En un dramático giro de los acontecimientos y ante las declaraciones de Donald Trump, la vicepresidenta venezolana Delcy Rodríguez afirmó este sábado que Nicolás Maduro es el «único presidente de Venezuela» y exigió su inmediata liberación.
La funcionaria, quien encabeza la sucesión constitucional, activó un «estado de conmoción exterior» y aseguró que el país está listo para defender su soberanía.
La respuesta de Rodríguez llega horas después de que el presidente estadounidense asegurara en una conferencia de prensa que ella había manifestado al secretario de Estado, Marco Rubio, su disposición a cooperar con Washington. En un Consejo de Defensa de la Nación transmitido en cadena nacional, la vicepresidenta desmintió esta versión con un mensaje firme y beligerante. «Único presidente de Venezuela, el presidente Nicolás Maduro», recalcó frente a las cabezas de los poderes del Estado. Según DW.
Activación del «estado de conmoción» y defensa de los recursos
Desde el palacio de gobierno, Rodríguez mostró ante las cámaras el decreto que activa el «estado de conmoción exterior», una figura constitucional que otorga poderes especiales al Ejecutivo en caso de un conflicto militar externo. «Se activa toda Venezuela», anunció, dando a entender una movilización total de las fuerzas del Estado.
Su discurso combinó la defensa de la legitimidad de Maduro con una advertencia clara sobre los recursos naturales del país, en aparente respuesta a las intenciones de Trump de hacer regresar a las petroleras estadounidenses. «Nosotros estamos listos para defender a Venezuela, nosotros estamos listos para defender nuestros recursos naturales que deben ser para el desarrollo nacional», declaró con firmeza.
Una crisis que profundiza la incertidumbre
Las declaraciones de la vicepresidenta revelan la profunda confusión y tensión que reina en Caracas tras la captura de Maduro y los bombardeos estadounidenses. Mientras Trump intenta proyectar una imagen de control y colaboración desde dentro del chavismo, la cúpula venezolana aún en libertad responde con un discurso de resistencia y soberanía.
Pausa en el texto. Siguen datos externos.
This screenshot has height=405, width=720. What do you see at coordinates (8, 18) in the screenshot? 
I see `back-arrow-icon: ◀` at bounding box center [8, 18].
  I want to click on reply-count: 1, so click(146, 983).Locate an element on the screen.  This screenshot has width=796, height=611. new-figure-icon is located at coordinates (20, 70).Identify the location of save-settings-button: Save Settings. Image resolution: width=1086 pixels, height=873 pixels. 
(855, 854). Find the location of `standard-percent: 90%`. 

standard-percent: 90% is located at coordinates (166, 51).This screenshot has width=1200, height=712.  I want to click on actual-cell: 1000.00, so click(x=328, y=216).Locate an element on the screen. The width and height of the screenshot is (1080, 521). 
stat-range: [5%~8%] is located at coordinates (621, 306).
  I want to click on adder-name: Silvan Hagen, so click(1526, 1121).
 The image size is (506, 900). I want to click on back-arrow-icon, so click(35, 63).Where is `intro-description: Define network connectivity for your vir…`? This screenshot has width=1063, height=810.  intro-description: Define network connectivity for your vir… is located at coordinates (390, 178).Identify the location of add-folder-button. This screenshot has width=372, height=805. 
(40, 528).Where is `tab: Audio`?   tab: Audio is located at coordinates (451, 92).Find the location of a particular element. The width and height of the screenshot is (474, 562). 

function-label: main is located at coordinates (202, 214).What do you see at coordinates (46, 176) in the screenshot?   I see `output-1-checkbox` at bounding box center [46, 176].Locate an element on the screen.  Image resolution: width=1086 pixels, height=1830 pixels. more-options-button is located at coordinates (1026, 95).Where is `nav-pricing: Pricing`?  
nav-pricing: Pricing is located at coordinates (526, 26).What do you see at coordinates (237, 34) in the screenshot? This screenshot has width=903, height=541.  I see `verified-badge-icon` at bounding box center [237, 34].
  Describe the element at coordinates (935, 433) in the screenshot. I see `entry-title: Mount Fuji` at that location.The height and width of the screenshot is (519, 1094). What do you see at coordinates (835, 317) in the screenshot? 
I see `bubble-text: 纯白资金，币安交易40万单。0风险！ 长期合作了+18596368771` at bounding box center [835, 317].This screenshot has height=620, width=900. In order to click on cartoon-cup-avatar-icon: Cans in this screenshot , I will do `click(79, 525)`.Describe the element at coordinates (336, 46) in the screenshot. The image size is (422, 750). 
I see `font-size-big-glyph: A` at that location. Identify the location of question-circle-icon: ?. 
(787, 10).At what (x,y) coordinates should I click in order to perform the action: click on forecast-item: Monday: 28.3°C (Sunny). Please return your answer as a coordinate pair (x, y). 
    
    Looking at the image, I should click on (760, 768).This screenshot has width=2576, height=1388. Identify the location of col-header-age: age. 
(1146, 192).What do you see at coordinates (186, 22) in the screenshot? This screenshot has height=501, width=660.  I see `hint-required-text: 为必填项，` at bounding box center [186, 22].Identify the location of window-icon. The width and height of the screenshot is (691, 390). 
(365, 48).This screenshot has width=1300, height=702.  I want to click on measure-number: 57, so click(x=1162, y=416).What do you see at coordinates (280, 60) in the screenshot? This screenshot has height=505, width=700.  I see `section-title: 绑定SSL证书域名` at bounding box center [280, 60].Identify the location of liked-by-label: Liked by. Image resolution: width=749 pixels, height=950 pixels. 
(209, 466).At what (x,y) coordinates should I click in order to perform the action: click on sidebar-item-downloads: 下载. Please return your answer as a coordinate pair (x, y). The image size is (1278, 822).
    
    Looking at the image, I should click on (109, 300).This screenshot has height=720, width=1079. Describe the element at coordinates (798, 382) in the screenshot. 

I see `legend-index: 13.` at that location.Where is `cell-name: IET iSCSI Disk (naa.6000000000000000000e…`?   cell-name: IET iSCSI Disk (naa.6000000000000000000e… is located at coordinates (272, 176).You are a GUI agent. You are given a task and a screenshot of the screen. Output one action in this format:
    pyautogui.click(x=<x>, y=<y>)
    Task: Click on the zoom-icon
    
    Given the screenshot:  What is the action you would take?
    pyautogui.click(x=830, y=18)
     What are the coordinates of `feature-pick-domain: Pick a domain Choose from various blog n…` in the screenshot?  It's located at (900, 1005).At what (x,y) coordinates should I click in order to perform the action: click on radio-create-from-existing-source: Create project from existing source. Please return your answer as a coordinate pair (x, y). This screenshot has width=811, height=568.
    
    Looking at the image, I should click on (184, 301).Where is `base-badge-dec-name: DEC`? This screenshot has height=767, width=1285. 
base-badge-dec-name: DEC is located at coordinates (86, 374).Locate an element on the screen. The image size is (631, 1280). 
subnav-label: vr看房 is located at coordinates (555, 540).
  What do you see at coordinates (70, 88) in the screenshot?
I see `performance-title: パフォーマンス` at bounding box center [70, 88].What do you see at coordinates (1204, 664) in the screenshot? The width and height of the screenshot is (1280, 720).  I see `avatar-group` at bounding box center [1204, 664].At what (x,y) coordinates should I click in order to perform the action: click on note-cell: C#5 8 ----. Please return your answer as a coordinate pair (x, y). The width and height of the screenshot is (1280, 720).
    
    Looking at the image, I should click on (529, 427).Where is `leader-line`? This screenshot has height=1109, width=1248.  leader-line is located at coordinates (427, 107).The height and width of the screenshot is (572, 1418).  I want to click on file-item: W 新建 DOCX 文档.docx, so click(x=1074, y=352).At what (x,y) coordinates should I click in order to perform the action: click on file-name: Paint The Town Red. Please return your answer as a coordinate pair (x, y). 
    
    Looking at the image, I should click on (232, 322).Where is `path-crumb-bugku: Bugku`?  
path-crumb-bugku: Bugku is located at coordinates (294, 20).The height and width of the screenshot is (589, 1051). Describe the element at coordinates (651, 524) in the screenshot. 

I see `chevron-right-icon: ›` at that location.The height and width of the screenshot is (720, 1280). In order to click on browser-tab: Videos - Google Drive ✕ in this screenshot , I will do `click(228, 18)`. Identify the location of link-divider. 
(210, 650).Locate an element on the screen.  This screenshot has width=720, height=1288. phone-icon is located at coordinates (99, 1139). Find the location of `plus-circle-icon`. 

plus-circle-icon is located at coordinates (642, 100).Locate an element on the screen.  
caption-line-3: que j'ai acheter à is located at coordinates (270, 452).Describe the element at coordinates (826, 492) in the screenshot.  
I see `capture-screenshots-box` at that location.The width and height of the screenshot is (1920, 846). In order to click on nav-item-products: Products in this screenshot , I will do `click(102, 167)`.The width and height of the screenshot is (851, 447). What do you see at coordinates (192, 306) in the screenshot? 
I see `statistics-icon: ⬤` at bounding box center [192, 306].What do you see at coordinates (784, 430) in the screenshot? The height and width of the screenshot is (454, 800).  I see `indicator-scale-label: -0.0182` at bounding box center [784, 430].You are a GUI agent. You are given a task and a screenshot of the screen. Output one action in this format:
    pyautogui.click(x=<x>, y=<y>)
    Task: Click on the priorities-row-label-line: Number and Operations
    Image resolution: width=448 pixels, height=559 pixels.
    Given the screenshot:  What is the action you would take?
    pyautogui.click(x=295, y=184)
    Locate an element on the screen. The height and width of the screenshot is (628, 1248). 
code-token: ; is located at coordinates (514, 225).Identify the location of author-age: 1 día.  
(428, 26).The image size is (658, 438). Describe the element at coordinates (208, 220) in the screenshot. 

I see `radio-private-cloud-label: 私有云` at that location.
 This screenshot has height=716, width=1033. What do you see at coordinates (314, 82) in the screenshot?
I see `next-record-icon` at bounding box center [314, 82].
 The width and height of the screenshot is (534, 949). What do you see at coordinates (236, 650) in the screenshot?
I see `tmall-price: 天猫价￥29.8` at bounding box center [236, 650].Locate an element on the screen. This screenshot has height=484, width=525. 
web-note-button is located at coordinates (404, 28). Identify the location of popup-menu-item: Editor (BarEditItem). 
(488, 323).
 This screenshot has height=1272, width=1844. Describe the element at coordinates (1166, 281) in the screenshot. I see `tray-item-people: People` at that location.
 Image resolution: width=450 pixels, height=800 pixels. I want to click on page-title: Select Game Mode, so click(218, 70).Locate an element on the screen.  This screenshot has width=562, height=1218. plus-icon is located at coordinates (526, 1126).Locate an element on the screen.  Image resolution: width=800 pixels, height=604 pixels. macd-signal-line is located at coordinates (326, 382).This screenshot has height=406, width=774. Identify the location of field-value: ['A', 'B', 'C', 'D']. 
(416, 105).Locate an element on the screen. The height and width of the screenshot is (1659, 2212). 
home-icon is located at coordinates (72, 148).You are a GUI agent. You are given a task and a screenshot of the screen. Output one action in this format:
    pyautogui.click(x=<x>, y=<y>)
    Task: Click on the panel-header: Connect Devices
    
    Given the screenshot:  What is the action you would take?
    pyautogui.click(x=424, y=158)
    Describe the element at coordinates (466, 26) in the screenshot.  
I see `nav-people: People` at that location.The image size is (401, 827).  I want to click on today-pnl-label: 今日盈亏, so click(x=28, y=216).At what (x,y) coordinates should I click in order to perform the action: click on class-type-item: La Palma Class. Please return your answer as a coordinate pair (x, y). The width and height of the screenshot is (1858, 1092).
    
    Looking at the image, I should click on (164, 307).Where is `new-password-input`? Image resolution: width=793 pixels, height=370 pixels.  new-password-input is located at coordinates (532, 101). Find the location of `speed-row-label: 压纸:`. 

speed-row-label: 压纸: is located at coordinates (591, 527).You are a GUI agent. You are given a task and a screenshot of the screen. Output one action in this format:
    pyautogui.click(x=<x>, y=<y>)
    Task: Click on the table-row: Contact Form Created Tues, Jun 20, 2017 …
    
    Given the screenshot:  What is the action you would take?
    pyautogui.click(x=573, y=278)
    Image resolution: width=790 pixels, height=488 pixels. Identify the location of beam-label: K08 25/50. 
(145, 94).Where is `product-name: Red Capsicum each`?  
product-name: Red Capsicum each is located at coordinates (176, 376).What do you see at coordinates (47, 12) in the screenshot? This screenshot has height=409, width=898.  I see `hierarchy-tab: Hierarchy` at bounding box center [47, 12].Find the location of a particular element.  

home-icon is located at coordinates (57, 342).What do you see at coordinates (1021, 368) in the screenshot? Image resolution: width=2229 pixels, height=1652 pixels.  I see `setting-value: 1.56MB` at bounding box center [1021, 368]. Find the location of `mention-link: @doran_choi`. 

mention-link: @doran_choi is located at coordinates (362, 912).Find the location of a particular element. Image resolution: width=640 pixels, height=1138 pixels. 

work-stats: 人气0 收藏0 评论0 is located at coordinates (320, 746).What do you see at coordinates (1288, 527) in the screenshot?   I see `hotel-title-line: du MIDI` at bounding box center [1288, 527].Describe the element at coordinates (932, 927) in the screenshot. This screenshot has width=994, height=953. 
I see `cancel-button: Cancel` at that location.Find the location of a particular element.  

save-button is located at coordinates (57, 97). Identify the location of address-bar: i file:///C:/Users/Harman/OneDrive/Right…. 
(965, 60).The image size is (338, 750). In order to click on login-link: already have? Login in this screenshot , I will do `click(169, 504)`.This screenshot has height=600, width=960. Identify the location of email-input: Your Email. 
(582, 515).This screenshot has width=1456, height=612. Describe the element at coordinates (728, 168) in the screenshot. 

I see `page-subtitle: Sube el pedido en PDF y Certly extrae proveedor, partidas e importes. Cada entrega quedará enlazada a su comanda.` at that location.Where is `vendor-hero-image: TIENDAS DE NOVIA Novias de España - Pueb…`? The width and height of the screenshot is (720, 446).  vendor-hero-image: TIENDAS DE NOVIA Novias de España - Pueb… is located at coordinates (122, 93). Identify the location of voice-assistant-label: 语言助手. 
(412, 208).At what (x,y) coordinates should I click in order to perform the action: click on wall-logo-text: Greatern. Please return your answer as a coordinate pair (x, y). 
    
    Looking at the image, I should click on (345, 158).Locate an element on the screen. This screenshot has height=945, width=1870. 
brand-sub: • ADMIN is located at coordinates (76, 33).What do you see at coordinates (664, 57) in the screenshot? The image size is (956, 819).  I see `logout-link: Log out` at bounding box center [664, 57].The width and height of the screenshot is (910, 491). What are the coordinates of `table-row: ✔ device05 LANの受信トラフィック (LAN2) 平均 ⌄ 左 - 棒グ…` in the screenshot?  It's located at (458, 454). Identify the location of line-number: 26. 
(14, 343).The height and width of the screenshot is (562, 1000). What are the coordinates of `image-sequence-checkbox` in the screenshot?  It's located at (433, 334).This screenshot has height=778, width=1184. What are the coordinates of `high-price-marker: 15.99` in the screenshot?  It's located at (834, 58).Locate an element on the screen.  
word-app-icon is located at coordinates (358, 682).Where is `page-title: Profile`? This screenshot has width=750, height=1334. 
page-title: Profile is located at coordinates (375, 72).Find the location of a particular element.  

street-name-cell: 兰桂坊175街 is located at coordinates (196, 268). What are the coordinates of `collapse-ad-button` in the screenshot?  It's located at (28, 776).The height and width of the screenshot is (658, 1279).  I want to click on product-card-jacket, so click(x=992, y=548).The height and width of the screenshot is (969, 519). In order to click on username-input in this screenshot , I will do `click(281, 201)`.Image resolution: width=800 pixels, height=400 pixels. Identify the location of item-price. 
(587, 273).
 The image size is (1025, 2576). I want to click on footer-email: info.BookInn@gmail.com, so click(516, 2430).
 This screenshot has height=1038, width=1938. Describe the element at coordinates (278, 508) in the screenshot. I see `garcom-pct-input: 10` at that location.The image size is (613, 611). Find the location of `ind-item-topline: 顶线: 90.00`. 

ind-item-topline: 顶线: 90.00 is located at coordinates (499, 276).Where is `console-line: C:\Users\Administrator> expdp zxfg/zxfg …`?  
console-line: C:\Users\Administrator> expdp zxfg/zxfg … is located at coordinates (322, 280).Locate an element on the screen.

La activación del estado de conmoción sugiere que el gobierno interino no descarta una escalada militar o nuevas acciones de fuerza por parte de Estados Unidos. Este mensaje de firmeza busca, además, galvanizar el apoyo de las fuerzas armadas leales y de la base chavista en un momento de vacío de poder y máxima presión externa.
El escenario queda así completamente abierto: por un lado, la narrativa de Trump sobre una transición negociada; por el otro, la de Rodríguez sobre una resistencia legítima frente a una agresión imperial. La contradicción entre ambas versiones deja en evidencia que la crisis venezolana está lejos de resolverse y que el pulso por el control real del país acaba de comenzar.